Asklepios
was the Greek god of medicine and healing. Some say
he was a real physician, a mortal who became a god.
Among his healing abilities, Asklepios could revive
the dead with the blood of Medusa. Yet as Greek myths
and tragedies go, Hades (the god of the underworld)
feared this intervention would deny his existence.
So Hades confronted Zeus, complaining that no mortal
or god should have this power. Persuaded by the argument,
Zeus “smoked” Asklepios with a thunderbolt.
Gone, but not forgotten.
The centaur Charon raised Asklepios, the son of Apollo.
The centaur taught his adopted son the healing arts.
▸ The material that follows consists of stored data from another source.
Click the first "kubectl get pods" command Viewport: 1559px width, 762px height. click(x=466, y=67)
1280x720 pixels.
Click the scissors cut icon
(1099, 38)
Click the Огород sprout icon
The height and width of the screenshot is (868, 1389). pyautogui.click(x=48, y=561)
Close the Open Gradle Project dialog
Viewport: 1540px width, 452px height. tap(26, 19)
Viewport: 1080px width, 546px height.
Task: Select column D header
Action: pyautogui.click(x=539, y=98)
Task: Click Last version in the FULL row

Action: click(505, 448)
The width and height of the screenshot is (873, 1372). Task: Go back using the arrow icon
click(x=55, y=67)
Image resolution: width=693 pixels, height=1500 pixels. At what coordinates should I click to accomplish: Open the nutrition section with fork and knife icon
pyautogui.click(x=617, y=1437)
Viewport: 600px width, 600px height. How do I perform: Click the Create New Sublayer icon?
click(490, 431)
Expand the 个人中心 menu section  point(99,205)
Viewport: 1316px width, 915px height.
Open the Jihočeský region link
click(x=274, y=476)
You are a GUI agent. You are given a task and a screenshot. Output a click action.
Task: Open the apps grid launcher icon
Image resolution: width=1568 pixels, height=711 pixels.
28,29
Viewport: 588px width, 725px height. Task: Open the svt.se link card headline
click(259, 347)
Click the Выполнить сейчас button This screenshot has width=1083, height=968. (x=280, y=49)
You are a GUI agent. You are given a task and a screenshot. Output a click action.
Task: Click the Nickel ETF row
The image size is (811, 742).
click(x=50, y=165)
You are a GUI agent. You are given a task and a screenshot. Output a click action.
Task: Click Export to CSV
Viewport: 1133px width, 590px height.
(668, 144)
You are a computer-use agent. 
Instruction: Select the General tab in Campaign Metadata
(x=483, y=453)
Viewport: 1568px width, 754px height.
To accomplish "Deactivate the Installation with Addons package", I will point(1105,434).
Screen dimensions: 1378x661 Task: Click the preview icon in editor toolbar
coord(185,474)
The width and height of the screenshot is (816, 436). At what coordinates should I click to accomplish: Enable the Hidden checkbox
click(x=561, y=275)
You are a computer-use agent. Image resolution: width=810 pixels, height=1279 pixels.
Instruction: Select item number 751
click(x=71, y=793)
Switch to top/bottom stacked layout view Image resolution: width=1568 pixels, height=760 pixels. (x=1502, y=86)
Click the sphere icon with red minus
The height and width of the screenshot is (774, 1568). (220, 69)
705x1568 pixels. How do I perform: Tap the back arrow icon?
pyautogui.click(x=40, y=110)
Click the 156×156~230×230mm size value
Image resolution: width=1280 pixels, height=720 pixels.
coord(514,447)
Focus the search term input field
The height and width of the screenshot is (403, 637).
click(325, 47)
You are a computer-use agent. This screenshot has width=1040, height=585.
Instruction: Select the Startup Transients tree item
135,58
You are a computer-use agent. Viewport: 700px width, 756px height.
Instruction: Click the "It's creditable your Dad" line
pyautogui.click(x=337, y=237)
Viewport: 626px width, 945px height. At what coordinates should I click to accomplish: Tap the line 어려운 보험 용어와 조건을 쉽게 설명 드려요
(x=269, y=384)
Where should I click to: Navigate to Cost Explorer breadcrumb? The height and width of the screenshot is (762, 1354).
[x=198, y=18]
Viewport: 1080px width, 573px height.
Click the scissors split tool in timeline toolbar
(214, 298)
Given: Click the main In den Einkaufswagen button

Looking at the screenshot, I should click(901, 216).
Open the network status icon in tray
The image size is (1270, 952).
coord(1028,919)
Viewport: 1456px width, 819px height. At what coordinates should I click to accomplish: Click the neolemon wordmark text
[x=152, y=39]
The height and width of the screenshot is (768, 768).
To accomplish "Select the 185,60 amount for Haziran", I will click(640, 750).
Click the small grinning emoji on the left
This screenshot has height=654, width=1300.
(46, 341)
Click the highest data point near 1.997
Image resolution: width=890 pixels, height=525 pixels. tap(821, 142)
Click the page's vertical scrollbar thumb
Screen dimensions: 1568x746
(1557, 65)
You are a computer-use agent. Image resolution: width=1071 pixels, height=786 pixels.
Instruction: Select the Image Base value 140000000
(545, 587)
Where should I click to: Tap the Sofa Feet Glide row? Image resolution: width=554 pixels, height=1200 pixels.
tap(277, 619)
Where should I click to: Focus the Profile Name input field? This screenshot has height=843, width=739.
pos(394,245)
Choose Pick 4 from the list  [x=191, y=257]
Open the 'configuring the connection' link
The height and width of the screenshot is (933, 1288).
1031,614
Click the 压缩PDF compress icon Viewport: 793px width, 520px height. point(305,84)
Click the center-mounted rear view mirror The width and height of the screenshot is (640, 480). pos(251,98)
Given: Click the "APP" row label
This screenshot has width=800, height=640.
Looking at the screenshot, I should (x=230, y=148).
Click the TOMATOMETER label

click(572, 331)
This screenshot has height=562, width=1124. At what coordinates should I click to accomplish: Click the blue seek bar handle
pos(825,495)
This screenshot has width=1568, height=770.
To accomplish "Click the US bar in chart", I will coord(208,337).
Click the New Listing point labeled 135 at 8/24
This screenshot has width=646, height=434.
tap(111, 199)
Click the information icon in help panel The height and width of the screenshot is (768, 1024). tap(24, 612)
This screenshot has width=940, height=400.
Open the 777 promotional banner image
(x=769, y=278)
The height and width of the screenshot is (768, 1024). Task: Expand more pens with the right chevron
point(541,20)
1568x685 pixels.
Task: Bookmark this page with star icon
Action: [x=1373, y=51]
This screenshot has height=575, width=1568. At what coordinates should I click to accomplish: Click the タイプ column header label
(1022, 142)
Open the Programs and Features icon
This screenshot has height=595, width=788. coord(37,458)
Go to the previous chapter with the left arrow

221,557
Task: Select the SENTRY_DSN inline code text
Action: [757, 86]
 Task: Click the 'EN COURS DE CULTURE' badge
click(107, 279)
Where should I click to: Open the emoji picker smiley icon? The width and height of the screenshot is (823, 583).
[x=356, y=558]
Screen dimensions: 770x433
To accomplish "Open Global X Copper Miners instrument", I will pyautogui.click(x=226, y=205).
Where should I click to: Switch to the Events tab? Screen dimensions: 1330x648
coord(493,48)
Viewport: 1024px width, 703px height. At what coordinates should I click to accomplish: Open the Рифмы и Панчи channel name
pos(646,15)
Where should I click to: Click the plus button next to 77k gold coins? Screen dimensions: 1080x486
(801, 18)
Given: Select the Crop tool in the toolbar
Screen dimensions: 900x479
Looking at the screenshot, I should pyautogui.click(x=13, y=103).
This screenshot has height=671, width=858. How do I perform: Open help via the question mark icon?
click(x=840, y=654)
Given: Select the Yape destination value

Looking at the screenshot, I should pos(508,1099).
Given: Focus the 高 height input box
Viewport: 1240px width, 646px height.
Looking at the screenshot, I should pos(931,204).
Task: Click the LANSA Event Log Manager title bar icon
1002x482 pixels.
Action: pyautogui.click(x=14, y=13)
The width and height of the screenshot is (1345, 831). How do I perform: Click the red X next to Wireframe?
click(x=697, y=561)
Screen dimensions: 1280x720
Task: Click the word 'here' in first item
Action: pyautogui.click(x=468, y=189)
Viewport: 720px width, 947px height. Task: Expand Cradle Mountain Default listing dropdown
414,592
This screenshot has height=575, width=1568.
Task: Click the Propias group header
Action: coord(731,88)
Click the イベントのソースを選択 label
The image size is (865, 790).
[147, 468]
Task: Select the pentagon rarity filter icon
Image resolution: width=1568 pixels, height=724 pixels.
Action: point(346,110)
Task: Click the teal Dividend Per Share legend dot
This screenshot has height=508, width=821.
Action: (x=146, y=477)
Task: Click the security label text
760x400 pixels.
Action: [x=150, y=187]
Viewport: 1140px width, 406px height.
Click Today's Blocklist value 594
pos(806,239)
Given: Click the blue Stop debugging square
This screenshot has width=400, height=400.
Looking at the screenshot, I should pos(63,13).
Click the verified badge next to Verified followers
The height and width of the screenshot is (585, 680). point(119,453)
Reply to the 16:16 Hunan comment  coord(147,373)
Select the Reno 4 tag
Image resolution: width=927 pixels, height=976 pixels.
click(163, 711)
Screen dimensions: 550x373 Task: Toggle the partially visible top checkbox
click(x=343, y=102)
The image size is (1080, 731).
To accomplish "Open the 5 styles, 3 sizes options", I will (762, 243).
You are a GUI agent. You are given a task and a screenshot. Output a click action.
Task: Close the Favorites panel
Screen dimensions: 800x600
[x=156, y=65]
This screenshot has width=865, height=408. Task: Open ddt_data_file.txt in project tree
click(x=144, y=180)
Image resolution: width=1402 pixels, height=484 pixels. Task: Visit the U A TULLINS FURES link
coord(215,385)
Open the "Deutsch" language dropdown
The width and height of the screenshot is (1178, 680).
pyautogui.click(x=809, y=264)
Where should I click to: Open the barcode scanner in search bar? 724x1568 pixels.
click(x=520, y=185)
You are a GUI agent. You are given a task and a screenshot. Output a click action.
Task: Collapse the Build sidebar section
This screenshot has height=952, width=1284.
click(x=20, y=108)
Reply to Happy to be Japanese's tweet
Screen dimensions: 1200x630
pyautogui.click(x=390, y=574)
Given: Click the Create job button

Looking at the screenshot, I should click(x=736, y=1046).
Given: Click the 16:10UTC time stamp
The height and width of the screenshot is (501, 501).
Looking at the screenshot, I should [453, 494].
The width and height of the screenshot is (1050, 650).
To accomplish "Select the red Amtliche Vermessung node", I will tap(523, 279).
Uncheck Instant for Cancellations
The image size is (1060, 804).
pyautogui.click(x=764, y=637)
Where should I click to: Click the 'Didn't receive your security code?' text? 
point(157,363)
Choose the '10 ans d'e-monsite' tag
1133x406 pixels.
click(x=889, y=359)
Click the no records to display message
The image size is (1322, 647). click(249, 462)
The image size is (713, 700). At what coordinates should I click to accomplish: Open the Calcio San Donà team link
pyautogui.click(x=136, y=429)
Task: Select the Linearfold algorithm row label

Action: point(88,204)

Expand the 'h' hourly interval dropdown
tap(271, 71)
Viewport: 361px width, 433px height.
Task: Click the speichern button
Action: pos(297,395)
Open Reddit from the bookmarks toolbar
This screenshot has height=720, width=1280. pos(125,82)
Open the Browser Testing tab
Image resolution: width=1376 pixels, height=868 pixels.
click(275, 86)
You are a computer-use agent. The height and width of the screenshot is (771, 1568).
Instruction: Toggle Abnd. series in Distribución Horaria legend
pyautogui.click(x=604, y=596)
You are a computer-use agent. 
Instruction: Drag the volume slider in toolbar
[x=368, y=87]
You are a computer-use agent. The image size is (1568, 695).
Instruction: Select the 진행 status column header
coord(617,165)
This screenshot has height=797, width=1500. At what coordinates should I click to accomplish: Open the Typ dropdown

The symbol of Asklepios’ healing center was a rod
with an entwined snake. This symbol gave rise to the
modern medical profession’s symbol – the
caduceus.
Though the Canyonlands Region is far from the temples
of ancient Greece, there is a connection between place
and person.
The great Swedish naturalist Carl von Linnaeus (1707-1778)
honored this ancient healer by naming a genus of plants,
Asclepias, after him. Several members of the genus are
common throughout southern Utah and may be found blooming
in summer.
Showy milkweed (Asclepias speciosa) is a widely distributed
perennial that may grow up to four feet tall. The large,
opposite leaves are oval in outline and may be six to
eight inches long. The pinkish-white flowers grow in
a cluster and attract a variety of large butterflies
and insects as pollinators. Though Native Americans consumed
the young buds, shoots and seedpods, this milkweed is
best known for its relationship with the monarch butterfly.
The female butterfly lays her eggs on the undersides
of milkweed leaves. The developing caterpillars consume
the leaves, but are not affected by the toxic glycosides
produced by the plant to deter herbivores. Instead, the
caterpillars concentrate these compounds within their
bodies, and this, along with their coloration pattern,
make them undesirable as prey. As the caterpillars molt
into adult butterflies, the compounds continue to protect
the adult. Predators soon learn that ingesting these
orange and black-veined insects produce gastric distress
and severe vomiting.
Showy milkweed has qualities, as well. The seed down
was collected in WWII by schoolchildren and sent to processing
factories. The lightweight down was inserted into life
jackets for buoyancy or flight suits for insulation.
Butterfly-weed or pleurisy-root (Asclepias tuberosa)
has been used in the treatment of bronchial infections,
pleurisy and rheumatism for hundreds of years. The roots
of this plant were ground into a powder and either brewed
as a tea or made into poultices for open wounds and sores.
In 1751 John Bartram (1699-1777), the preeminent American
botanist and plant explorer, wrote “the root must
be powdered and given in a spoonful of rum, or rather
as the Indians give it, bruise the root and boil it in
water and drink the decoction….”
Consumption of the tea increases bronchial dilation and
drainage of the lymph system.
Even the orangish flowers were harvested as a crude sweetener.
Laden with nectar, these flowers attract a swarm of insects
during the blooming season; hence, the common name.
Though both of these milkweeds offer abundant nectaries
for insects, sometimes the unsuspecting pollinator pays
a price.
Milkweed flowers have a unique design. Five scoop-shaped
hoods surround a stout center column, which houses the
style and stamens. Pollinators land on the center column
and, while trying to find the nectar glands, a leg may
slip off of the column and lodge into a slit below. Within
this slit are pollen sacs that resemble saddlebags. If
the insect is large enough to withdraw their leg, the
sacs wrap about the lower leg. If the pollinator is too
small or not strong enough, the sacs become proverbial
cement shoes. Escape from their floral dungeon is rare – a
tragedy the ancient Greeks would have loved.